From: Johannes Weiner <hannes@cmpxchg.org>
To: Jan Kara <jack@suse.cz>
Cc: Wu Fengguang <fengguang.wu@intel.com>,
Christoph Hellwig <hch@lst.de>,
linux-fsdevel@vger.kernel.org,
Andrew Morton <akpm@linux-foundation.org>,
linux-mm@kvack.org
Subject: Re: [PATCH] mm: Avoid livelocking of WB_SYNC_ALL writeback
Date: Sat, 6 Nov 2010 02:36:14 +0100 [thread overview]
Message-ID: <20101106013613.GE23393@cmpxchg.org> (raw)
In-Reply-To: <1288992383-25475-1-git-send-email-jack@suse.cz>
Can you please keep linux-mm@kvack.org in the loop on writeback stuff?

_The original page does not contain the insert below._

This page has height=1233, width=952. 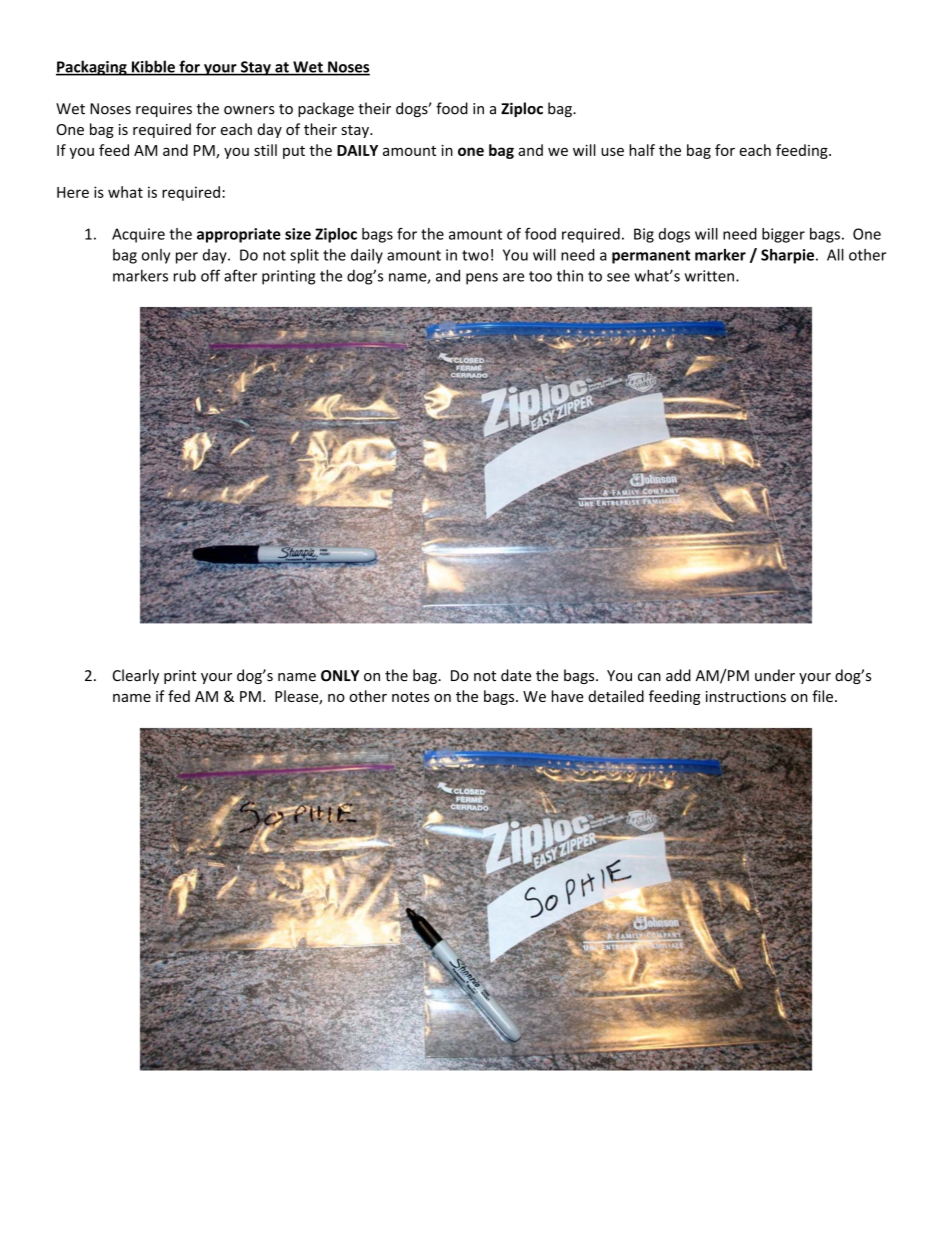 I want to click on half, so click(x=642, y=150).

I Cc'd it now, here is the full quote:
On Fri, Nov 05, 2010 at 10:26:23PM +0100, Jan Kara wrote:
> When wb_writeback() is called in WB_SYNC_ALL mode, work->nr_to_write is usually
> set to LONG_MAX. The logic in wb_writeback() then calls __writeback_inodes_sb()
> with nr_to_write == MAX_WRITEBACK_PAGES and thus we easily end up with negative
> nr_to_write after the function returns. wb_writeback() then decides we need
> another round of writeback but this is wrong in some cases! For example when
> a single large file is continuously dirtied, we would never finish syncing
> it because each pass would be able to write MAX_WRITEBACK_PAGES and inode dirty
> timestamp never gets updated (as inode is never completely clean).
>
> Fix the issue by setting nr_to_write to LONG_MAX in WB_SYNC_ALL mode. We do not
> need nr_to_write in WB_SYNC_ALL mode anyway since livelock avoidance is done
> differently for it.
>
> After this patch, program from http://lkml.org/lkml/2010/10/24/154 is no longer
> able to stall sync forever.
>
> Signed-off-by: Jan Kara <jack@suse.cz>
> ---
> fs/fs-writeback.c | 18 ++++++++++++++----
> 1 files changed, 14 insertions(+), 4 deletions(-)
>
> Fengguang, I've been testing with those writeback fixes you reposted
> a few days ago and I've been able to still reproduce livelocks with
> Jan Engelhard's test case. Using writeback tracing I've tracked the
> problem to the above and with this patch, sync finishes OK (well, it still
> takes about 15 minutes but that's about expected time given the throughput
> I see to the disk - the test case randomly dirties pages in a huge file).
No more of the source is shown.